Many applications involve two-dimensional data sets. Visual processing applications are one example. The term “visual processing” as used herein refers to a general class of processing of image and video picture elements (“pixels”) and related data. This includes applications such as enhancing images and converting pixels formats, motion detection and tracking, and identifying features or objects in either still-image or video frames. Other applications involving data that can be expressed in two-dimensional sets include modeling of physical quantities such as forces or electromagnetic fields. Three-dimensional data sets can in some cases be represented in two-dimensions, such as by projection or transformation into a two-dimensional plane, or as multiple adjacent two-dimensional data sets.
Convolutional neural networks encompass a large variety of detection and classification algorithms. Recently, two-dimensional (2D) convolutional neural networks (CNNs) have gained widespread attention for their ability to detect and classify a large number of image objects. CNNs have many different configurations, but the configurations are composed of basic elements that permit the network to be “trained” to recognize objects by adjusting network parameters and interconnection topologies to achieve a high level of detection reliability, typically over 90% in state-of-the-art implementations.

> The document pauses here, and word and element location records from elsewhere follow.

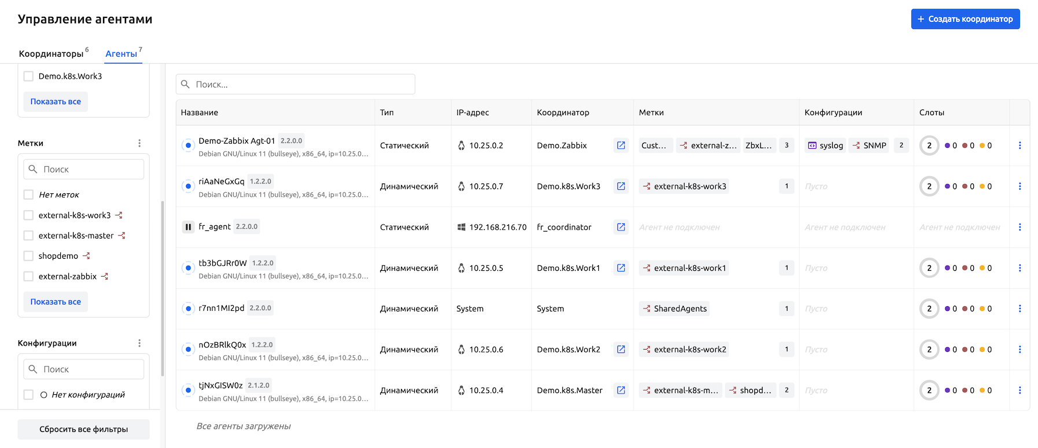1038x448 pixels.
Task: Click the pause status icon of fr_agent
Action: point(188,227)
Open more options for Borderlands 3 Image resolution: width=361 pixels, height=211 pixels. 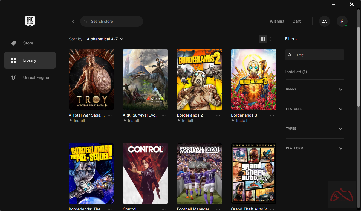[272, 115]
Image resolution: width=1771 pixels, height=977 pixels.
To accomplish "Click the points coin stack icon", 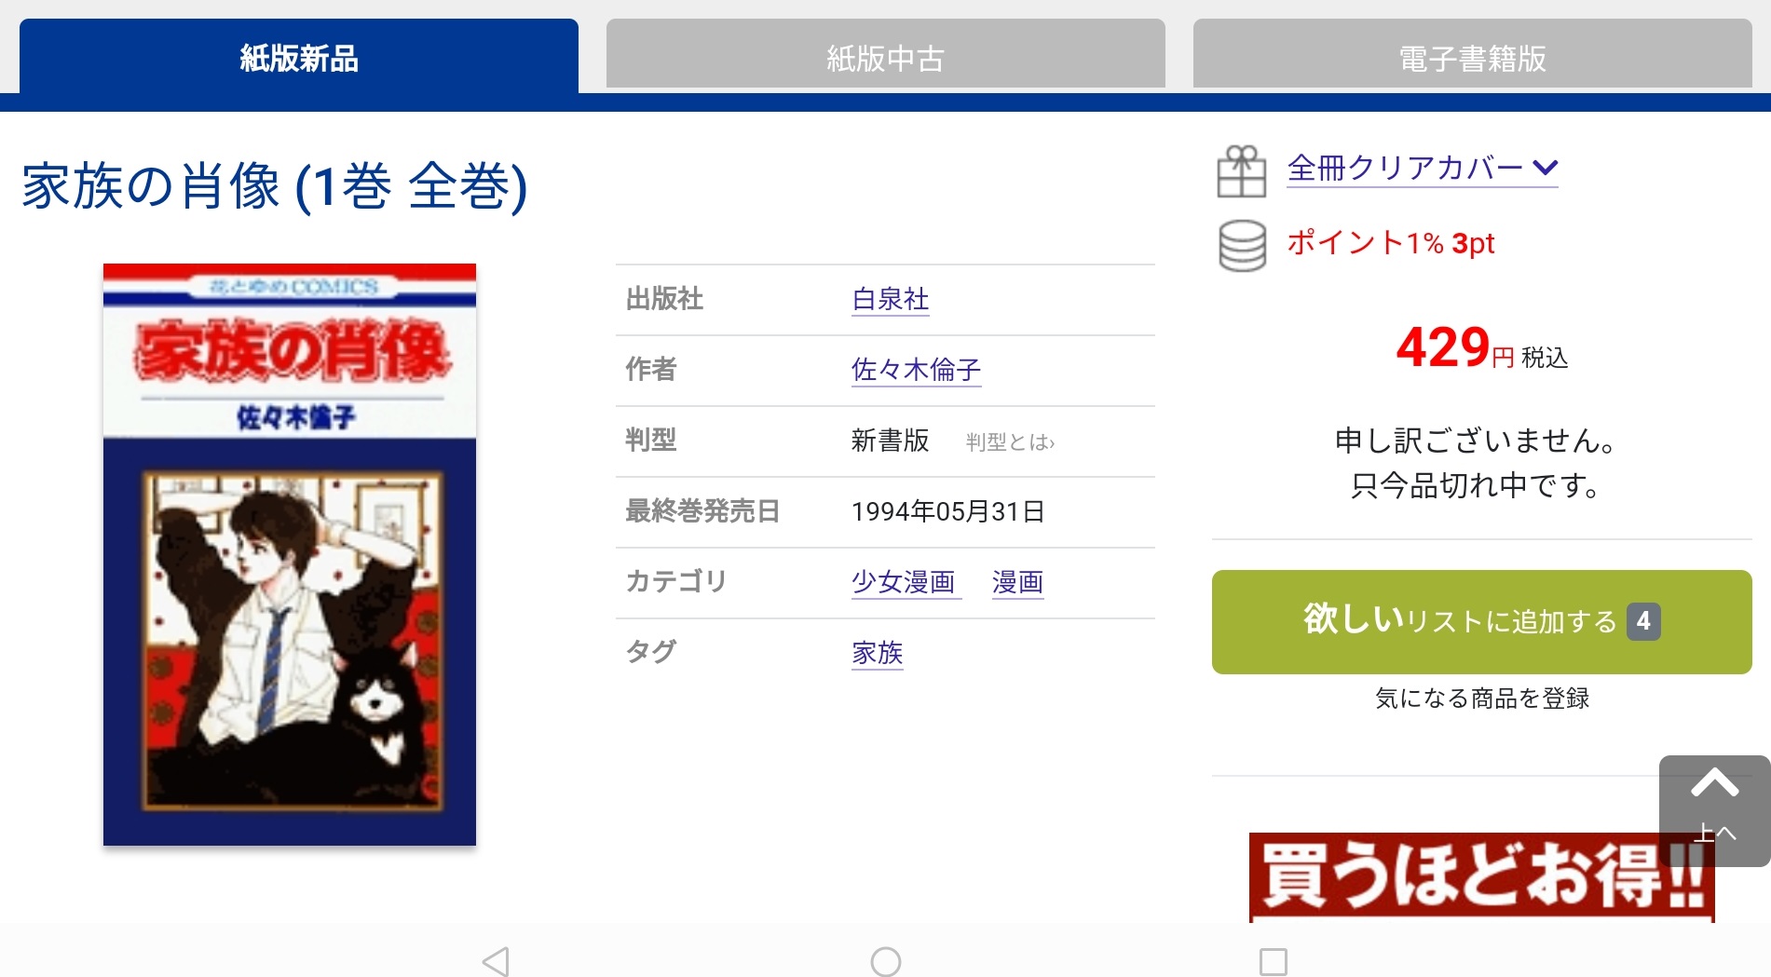I will point(1242,245).
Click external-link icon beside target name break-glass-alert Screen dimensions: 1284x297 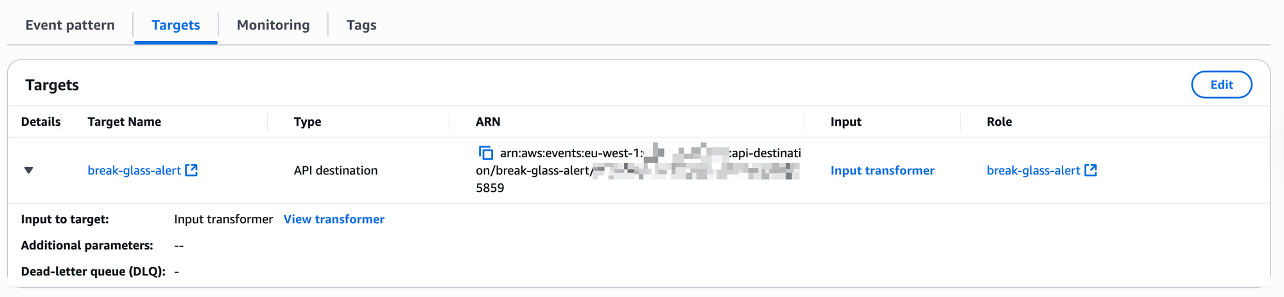[x=191, y=170]
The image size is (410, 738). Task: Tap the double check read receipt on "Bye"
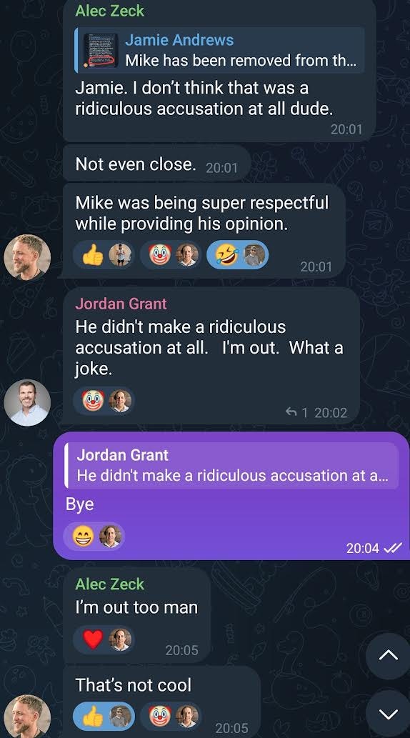point(393,548)
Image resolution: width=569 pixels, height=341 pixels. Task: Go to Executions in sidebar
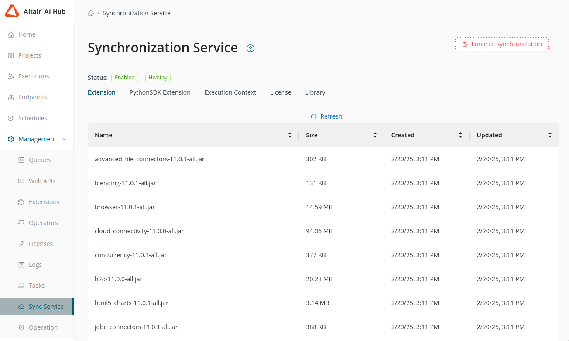click(x=33, y=76)
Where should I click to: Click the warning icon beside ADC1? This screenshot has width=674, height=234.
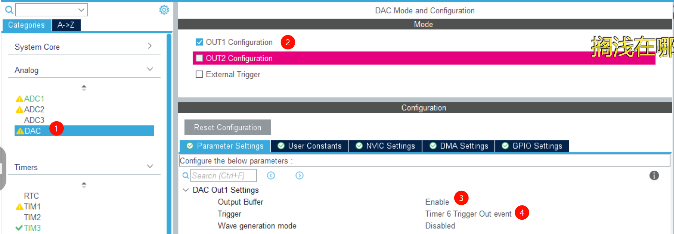coord(19,99)
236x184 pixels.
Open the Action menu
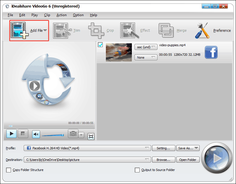[61, 15]
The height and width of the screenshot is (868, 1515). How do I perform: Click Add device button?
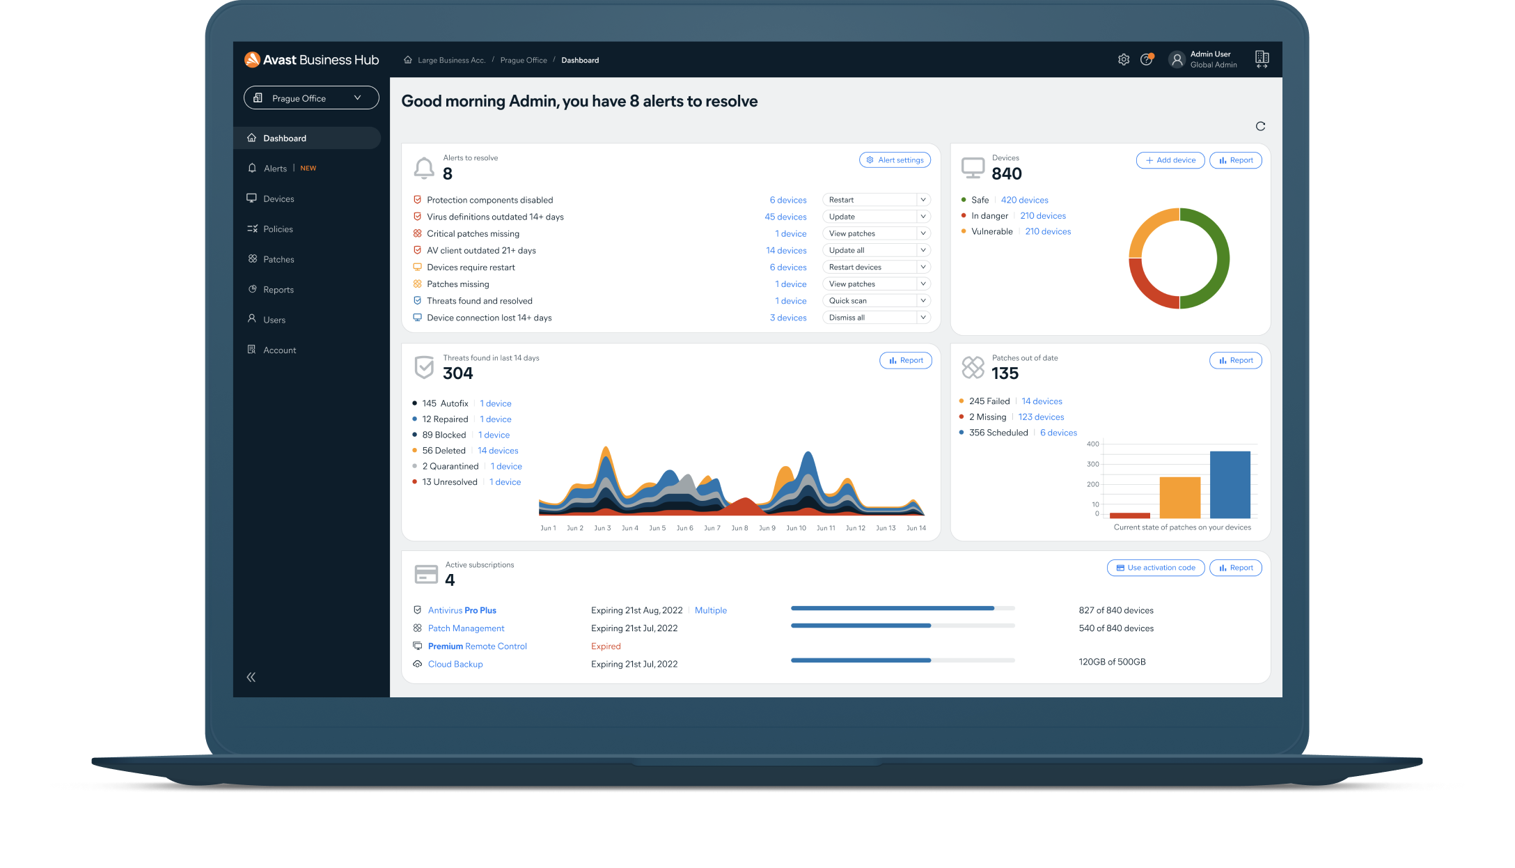(1168, 160)
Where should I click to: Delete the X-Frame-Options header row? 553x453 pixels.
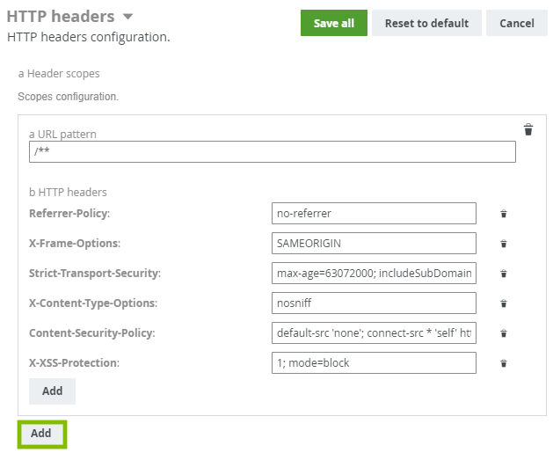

CNNs are generally classified as “deep” neural networks, often with four or more layers. A “convolutional” layer of a CNN generally has more output values than inputs, the outputs in turn becoming inputs to the next convolutional layer. As discussed further below, the resulting number of operations is quite large, and the number of clock cycles needed to perform a detection process on one input image frame can easily be on the order of one billion. Real-time image recognition is desirable for many applications, such as sign-reading for automatically-operated vehicles or face recognition in security situations. Accordingly, improvements in detection speed can greatly enhance the performance and capabilities of such image-recognition applications.